Chilili is a census-designated place in Bernalillo County, New Mexico, United States. As of the 2020 census, Chilili had a population of 126. It is part of the Albuquerque Metropolitan Statistical Area.
==Geography==
Chilili is located in southeastern Bernalillo County. New Mexico State Road 337 passes through the community, leading northwest 19 mi to Tijeras and Interstate 40, and south 10 mi to NM 55 east of Tajique.

According to the United States Census Bureau, the Chilili CDP has a total area of 2.6 km2, all land.

==Demographics==

As of the census of 2000, there were 113 people, 37 households, and 33 families residing in the CDP. The population density was 114.0 /mi2. There were 44 housing units at an average density of 44.4 /mi2. The racial makeup of the CDP was 34.51% White, 2.65% African American, 7.08% Native American, 52.21% from other races, and 3.54% from two or more races. 92.04% of the population were Hispanic or Latino of any race.

There were 37 households, out of which 54.1% had children under the age of 18 living with them, 67.6% were married couples living together, 13.5% had a female householder with no husband present, and 10.8% were non-families. 8.1% of all households were made up of individuals, and none had someone living alone who was 65 years of age or older.
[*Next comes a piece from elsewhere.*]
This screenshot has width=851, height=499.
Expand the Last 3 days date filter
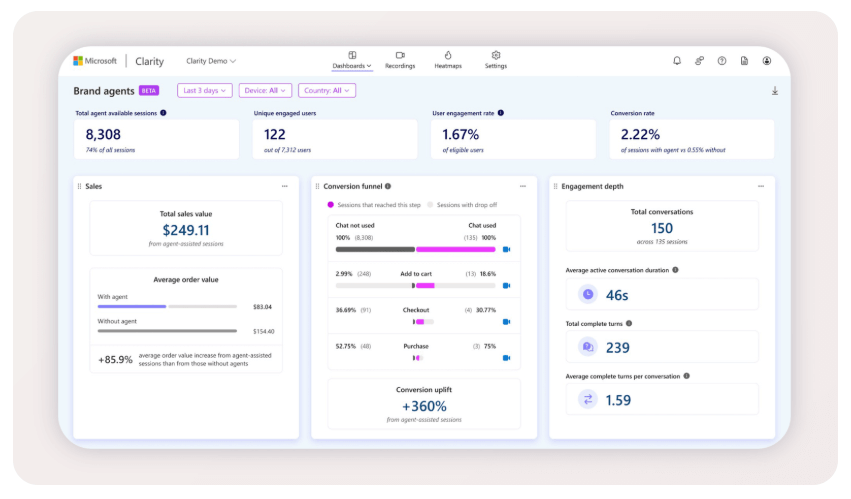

The average household size was 3.05 and the average family size was 3.18.

In the CDP, the population was spread out, with 33.6% under the age of 18, 15.0% from 18 to 24, 20.4% from 25 to 44, 23.9% from 45 to 64, and 7.1% who were 65 years of age or older. The median age was 28 years. For every 100 females, there were 121.6 males. For every 100 females age 18 and over, there were 120.6 males.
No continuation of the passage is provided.